In a rare show of industry collaboration, OpenAI, Anthropic, and Google DeepMind jointly announced a $200 million initiative to fund 500 AI safety researcher positions over the next two years. The program will place researchers at universities, independent safety organizations, and within the companies themselves.
The initiative addresses a well-documented bottleneck: there are approximately 400 full-time AI safety researchers globally, a number that has not kept pace with the explosive growth in AI capabilities. By comparison, there are an estimated 300,000 AI/ML engineers focused on capabilities development. The ratio has become a growing concern among policymakers and the AI research community.
Positions will span several specializations including alignment research, interpretability, robustness testing, evaluation methodology, and AI governance. Compensation will be competitive with industry roles — a deliberate choice to prevent safety research from being perceived as a career sacrifice compared to capabilities work.
For technically inclined job seekers, this represents an unusual opportunity.

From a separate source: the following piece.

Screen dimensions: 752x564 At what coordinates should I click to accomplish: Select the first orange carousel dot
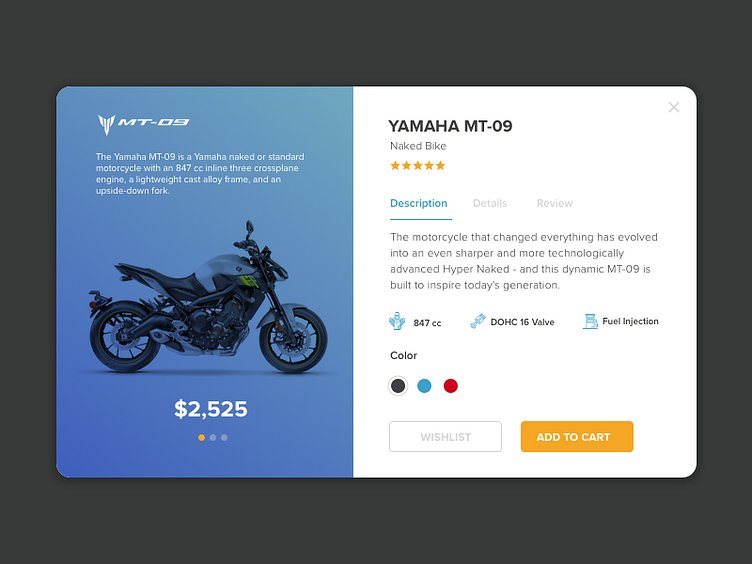201,437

The initiative includes 50 positions specifically reserved for career changers from adjacent fields: philosophy, cognitive science, mathematics, and cybersecurity. These roles include structured mentorship and a two-year training pathway designed to bring domain expertise to bear on safety problems that benefit from diverse perspectives.
The participating universities include MIT, Stanford, Oxford, UC Berkeley, and Tsinghua University in Beijing. Independent organizations receiving funding include the Center for AI Safety, Redwood Research, and the Alignment Research Center. Applications for the first cohort open on May 15, 2026.